The map it turned out had been a fake. Rhinn sat in the Captain’s chair of the Ghost, trying to clear her mind of frustration and failure. Alonzo, her second, inserted needles into her arms and attached the neural probes that allowed her to control the ship. She waited for the Fedorian’s to open the dark matter gate for the other waiting ships, then maneuvered the Ghost into the portal. Her ship, aptly named, moved silently, evading the detection of scanners. Even if someone was staring at the ship from a window, they wouldn’t see it. For some reason, its’ body diverted light away from it or around it, making it practically invisible. The other reason she had called it ghost was because, in essence, that is what it was.
She had found the ship marooned on a dead world after she had been jettisoned there and left to die. But die she had not. Instead, she had stumbled upon the ship. There had only been one occupant on board when she had entered the strange vessel. At first, she had thought the alien passenger dead, body warped and twisted, looking as though it had partially melded with the ship. But it was not dead. The strange being had woken then, grabbing her arm, taking a hold of her in a way that was more than physical.

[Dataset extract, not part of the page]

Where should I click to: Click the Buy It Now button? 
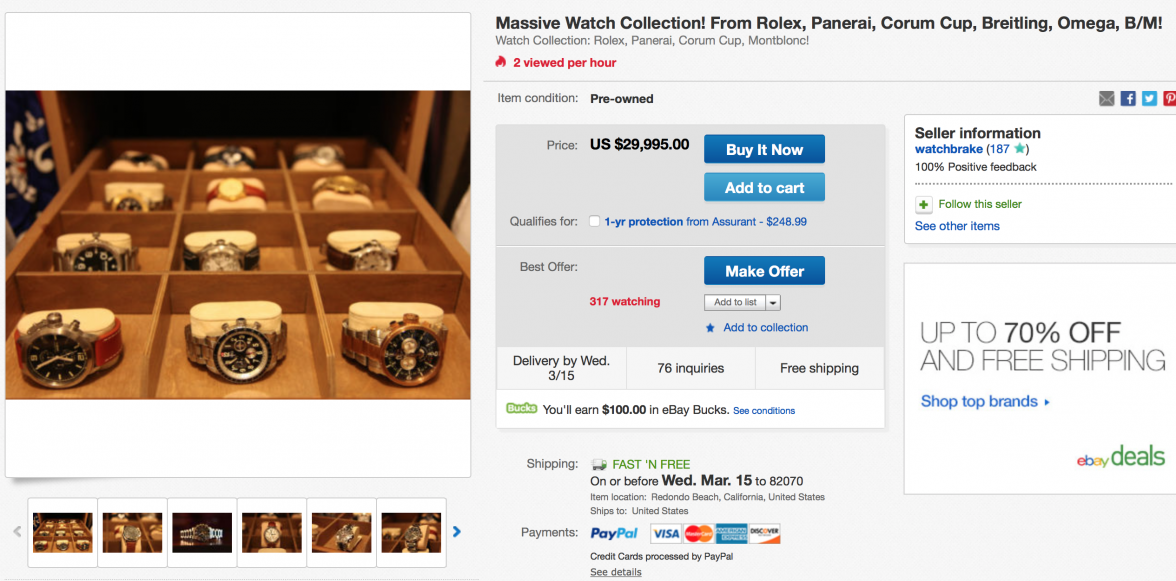coord(764,150)
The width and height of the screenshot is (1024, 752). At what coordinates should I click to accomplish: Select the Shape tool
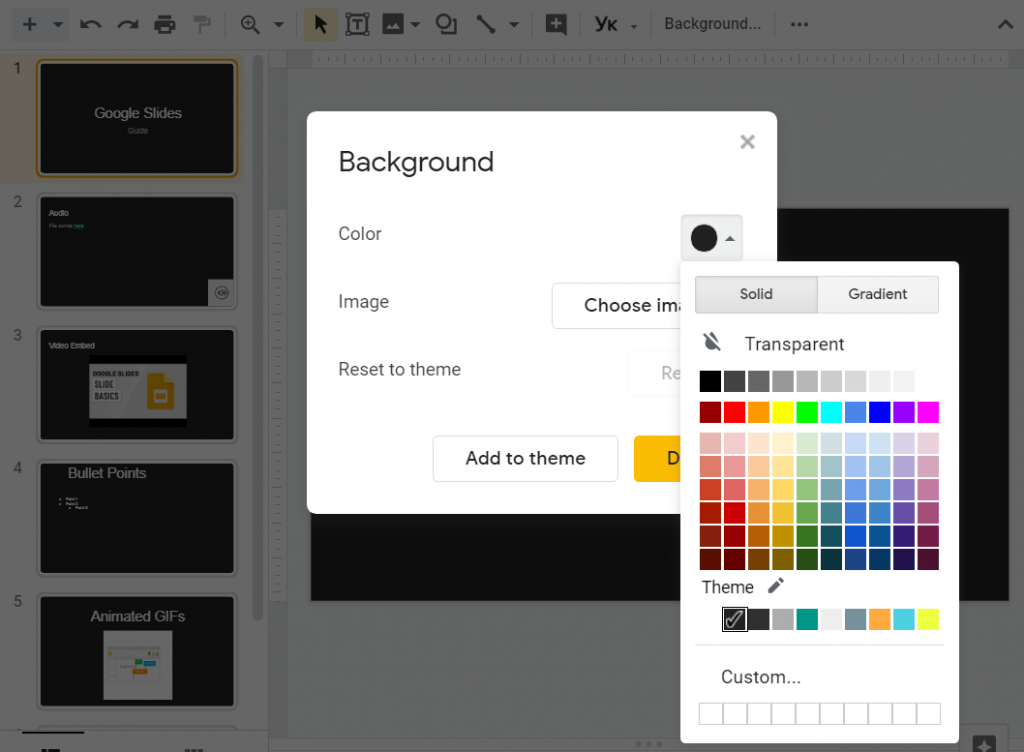tap(446, 23)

It had used her then, her energy, her life force, somehow to fuel it and power the ship, getting them off the planet and into space.
Rhinn hadn’t understood what was happening at the time. To be honest, she still didn’t understand it fully. She remembered, beyond the fear, a strange sense of awe and euphoria. And being flooded with images, memories, feelings that were familiar and yet so very alien. She had passed out and by the time she had come to, the alien was dead. And the ship as well. From what she had pieced together, the alien and the ship were both living beings, symbiotically bound. With the death of one, the other had died. Essentially, Rhinn was riding around in a carcass.
It was Alonzo who had rigged it, figured out how to make it go, without it being alive and finding her a way to control it. She had come to understand a few things about the ship after being connected to the alien. For starters said ship could travel in dark matter space. So far, the Fedorian’s were the only ones who had that technology in the Galaxy. Oh, they let others use it for a price, but they hoarded the secret of that technology like a dragon hoarded gold. And secondly, the ship could open its own portal to dark matter space. Well, at least the living ones could. The third thing she had gleaned was that there were more of them out there, but the question was where? After the encounter, Rhinn had been possessed with a desperate desire to find them. She had told herself that she had merely wanted to capture a living vessel. Imagine what she could do with that! The power, the ability to take away the Fedorian monopoly, and the ability to strike at the heart of her enemies, hard, fast, unseen, like a specter emerging to attack without warning. Yes, that was the reason. Profit. Vengeance. Nothing more.
Today was just a minor setback. But Rhinn was patient. There were other leads, other clues to follow. She would wait and search and hope. And in the end, she would get what she wanted. She had no doubt about that.